Patients with heart failure need a strong support system of friends and family members who can help them with treatment. They can help in all aspects of a patient’s lifestyle, from helping fill pill boxes and monitoring daily weights, to encouraging daily exercise and cooking healthy meals.

“Friends and family play an important role in helping patients with heart failure,” according to Dr. Lampert. “They can help monitor symptoms and recognize worsening symptoms, of which the patient may not even be aware.”

Family can also help patients keep up with their diet and exercise regimen by learning how to prepare low-sodium foods, reading labels and keeping track of sodium intake. And to encourage patients with heart failure to remain as active as possible, it is a good idea to take walks together and participate in fun, aerobic activities like swimming, yoga and tennis.

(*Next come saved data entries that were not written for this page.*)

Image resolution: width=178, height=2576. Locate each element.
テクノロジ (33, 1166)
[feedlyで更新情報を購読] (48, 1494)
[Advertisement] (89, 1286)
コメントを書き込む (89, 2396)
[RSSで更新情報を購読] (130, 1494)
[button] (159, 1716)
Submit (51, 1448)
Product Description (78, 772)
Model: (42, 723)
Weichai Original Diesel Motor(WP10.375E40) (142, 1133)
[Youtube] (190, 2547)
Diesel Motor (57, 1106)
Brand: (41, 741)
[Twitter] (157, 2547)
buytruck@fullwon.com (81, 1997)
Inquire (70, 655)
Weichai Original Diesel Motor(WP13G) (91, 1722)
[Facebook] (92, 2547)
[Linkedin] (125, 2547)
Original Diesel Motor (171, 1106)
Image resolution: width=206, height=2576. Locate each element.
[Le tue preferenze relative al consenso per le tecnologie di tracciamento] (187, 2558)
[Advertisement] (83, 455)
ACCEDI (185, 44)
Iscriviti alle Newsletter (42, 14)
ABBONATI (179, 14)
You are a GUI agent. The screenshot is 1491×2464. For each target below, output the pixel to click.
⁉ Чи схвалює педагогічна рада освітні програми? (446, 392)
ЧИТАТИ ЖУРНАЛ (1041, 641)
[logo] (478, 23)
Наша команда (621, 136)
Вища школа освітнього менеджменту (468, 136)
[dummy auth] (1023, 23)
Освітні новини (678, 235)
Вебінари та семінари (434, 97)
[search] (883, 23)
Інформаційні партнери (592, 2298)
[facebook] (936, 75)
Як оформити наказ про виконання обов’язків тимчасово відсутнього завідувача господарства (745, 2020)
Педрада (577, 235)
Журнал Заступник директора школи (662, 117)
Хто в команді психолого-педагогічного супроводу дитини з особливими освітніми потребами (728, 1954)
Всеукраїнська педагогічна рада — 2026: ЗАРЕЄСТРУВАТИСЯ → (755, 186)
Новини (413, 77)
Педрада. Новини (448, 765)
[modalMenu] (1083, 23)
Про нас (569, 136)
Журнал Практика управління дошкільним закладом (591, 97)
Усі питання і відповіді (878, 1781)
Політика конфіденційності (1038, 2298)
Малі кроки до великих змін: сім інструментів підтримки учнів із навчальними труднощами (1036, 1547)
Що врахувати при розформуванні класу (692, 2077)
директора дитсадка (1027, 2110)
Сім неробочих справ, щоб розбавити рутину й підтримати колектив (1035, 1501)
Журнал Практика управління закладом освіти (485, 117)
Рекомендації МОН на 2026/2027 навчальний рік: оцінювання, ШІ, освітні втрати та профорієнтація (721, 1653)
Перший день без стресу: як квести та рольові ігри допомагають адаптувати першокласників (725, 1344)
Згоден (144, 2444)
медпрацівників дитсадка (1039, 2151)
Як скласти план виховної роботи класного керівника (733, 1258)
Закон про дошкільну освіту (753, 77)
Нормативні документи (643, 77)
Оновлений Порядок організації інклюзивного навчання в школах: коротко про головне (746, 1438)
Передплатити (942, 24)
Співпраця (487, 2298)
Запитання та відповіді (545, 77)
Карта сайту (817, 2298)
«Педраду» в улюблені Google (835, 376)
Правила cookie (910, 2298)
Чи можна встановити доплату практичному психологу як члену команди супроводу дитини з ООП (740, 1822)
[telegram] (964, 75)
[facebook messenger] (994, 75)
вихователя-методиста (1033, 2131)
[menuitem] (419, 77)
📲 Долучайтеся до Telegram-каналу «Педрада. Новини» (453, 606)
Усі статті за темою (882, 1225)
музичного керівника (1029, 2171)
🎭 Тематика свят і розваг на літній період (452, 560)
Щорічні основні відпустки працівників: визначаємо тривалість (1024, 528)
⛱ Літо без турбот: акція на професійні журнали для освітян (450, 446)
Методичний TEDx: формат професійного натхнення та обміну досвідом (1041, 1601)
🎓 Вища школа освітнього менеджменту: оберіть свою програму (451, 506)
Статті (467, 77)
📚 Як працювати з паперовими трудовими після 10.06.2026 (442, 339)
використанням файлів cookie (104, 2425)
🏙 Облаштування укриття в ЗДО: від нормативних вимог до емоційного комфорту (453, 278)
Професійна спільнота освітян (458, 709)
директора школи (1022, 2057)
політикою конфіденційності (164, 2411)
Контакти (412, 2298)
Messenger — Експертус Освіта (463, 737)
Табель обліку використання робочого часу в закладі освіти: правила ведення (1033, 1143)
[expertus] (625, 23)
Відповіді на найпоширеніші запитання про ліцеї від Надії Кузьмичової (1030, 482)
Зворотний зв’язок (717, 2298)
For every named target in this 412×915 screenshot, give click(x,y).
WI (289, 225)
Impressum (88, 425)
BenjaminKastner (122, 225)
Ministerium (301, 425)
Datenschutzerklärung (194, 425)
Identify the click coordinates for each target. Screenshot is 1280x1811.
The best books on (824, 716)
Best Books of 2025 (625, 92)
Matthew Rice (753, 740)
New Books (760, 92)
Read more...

4. Find the right care team

For patients seeking treatment for heart failure, the comprehensive, multidisciplinary heart program at Ohio State offers all these options and more.

“Ohio State is the only program in central Ohio that can offer heart transplantation and has the largest number of possible research trials,” Dr. Lampert explains. “Our team can provide a comprehensive assessment of your condition and individualize the right treatment plan.”

The heart team at Ross Heart Hospital, which includes heart-failure specialty physicians, nurse practitioners, nurses, pharmacists, cardiac rehabilitation specialists, social workers, heart surgeons and dietitians, has helped thousands of patients live a full and happy life. Bob Garner, who was on heart failure medication for eight years before seeking a second opinion at Ohio State, is one of them.

“I basically didn’t have a quality of life until I went to Ohio State,” he says. “I couldn’t walk 10 feet without wanting to collapse.”

Garner’s doctors recommended a left ventricular assist device (LVAD), a mechanical pump attached to the heart that helps it pump blood to the rest of the body. The LVAD gave Garner’s heart the help and rest it needed while he awaited a heart transplant, which he received almost three years ago at the Ross Heart Hospital.

“After the heart transplant, I can do pretty much anything I want, whether that is throwing a softball outside, playing cornhole—whatever whatever I want to do now, I can do!”

And Garner says he can do all of this thanks to his heart donor and his care team at Ohio State.

“The people at Ohio State are absolutely the greatest. I became friends with a lot of them, whether they were the nurses, the cardiac rehab, the trainers, the doctors, I can’t say enough how great they are.”